# conectando un SN74LS47N



## robbie (Dic 19, 2007)

hola soy nuevo en este foro, pero lo leo siempre y recurro a los articulos para mis trabajos

ahora tengo una duda, que me tiene super pegado, y es el ultimo trabajo del ramo, y si no lo entrego, no paso:

tengo que conectar este decodificador, el SN74LS47N a un dispaly de 7 segmentos, nada mas... o sea, solo necesito crear los numeros en el display, escribiendolos en binario en las entradas ABCD del decodificador...

pero no me sale !
T________T

he estado pegado toda la mañana, y por extrañas razones no me funciona, lo conecto tal como dicen en otros post, pero no me funciona...

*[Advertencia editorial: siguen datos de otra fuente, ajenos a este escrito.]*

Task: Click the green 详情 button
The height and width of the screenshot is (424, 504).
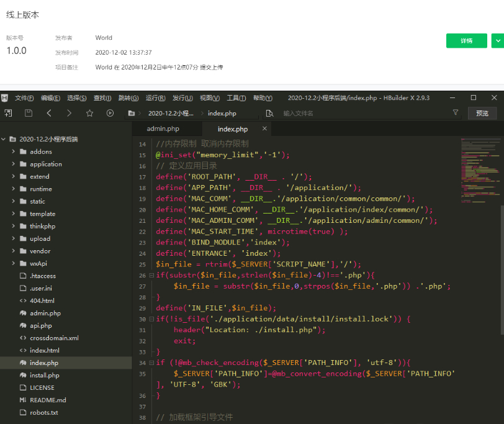Action: 466,41
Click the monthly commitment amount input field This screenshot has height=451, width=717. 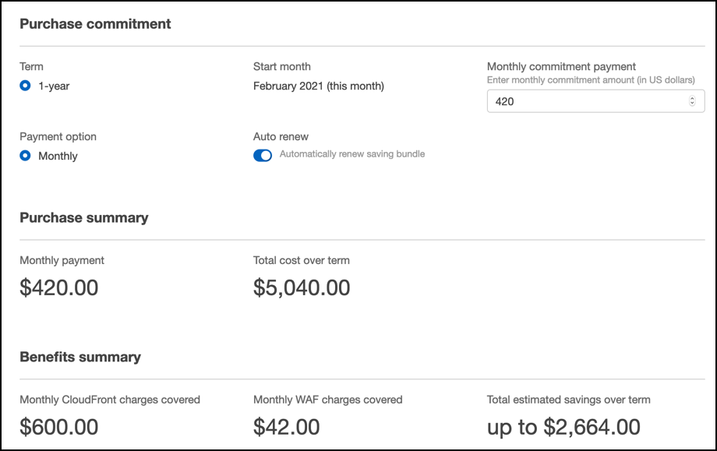tap(585, 100)
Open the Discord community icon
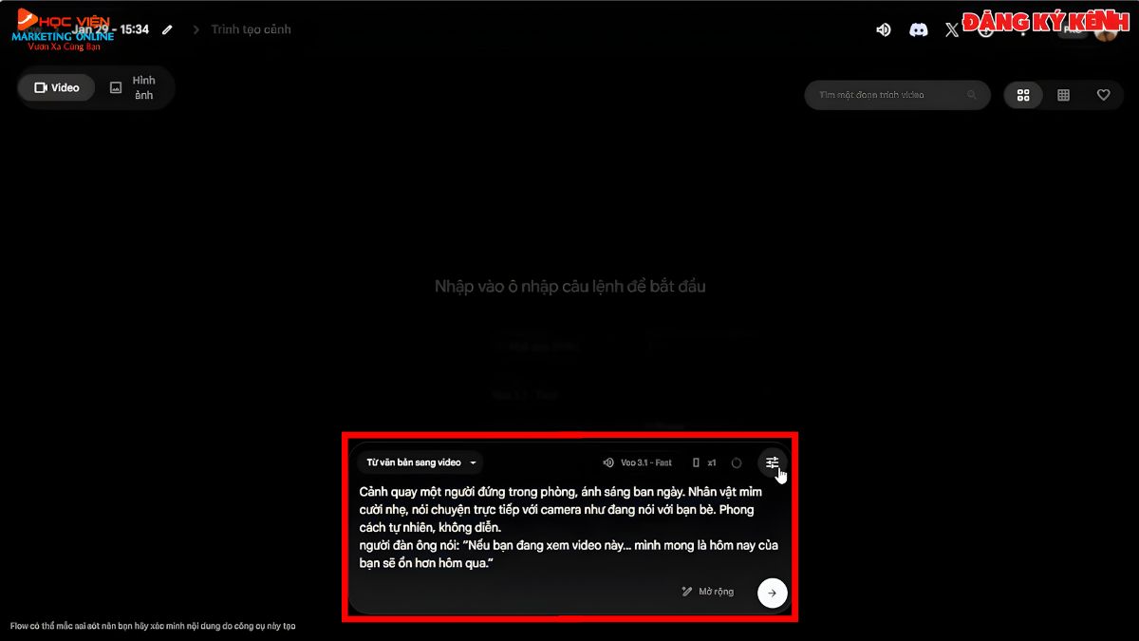This screenshot has height=641, width=1139. (x=918, y=29)
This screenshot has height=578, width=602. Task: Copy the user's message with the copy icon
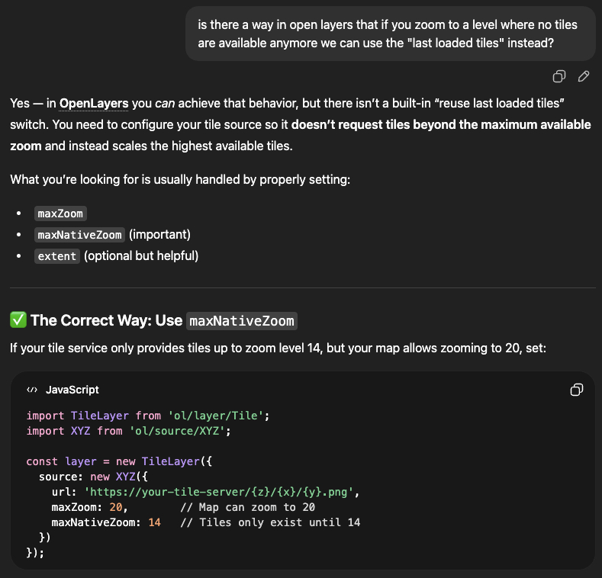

porfa si pudieran ayudarme, lo necesito urgentemente ...
no se como conectarlo, me complican las entradas de control, esas tres que no se que ahcer con ellas...

porfa, si pueden iluminarme... gracias


----------



## aguevara (Dic 19, 2007)

No te quiebres la cabeza por el momento solo conecta los tres pines a +5v (LT, BI/RBO, RBI) y asegurate de que tus displays son del tipo catodo comun.

Despues lee las hojas de datos del 7447 para que entiendas para que sirve cada pin 

http://www.datasheetcatalog.com/datasheets_pdf/S/N/7/4/SN7447.shtml

Suerte


----------



## robbie (Dic 19, 2007)

gracias por responder viejo... me tenia como loco este asunto... y tuve que pedirle plazo extra al profe...


voy a probarlo ahora como me dices... en serio gracias ^^


----------



## eddy70 (Dic 20, 2007)

recuerda que el 7447 es de anodo comun y 7448 es de catodo comun y este no lleva resistencias solo 7447 saludos.


----------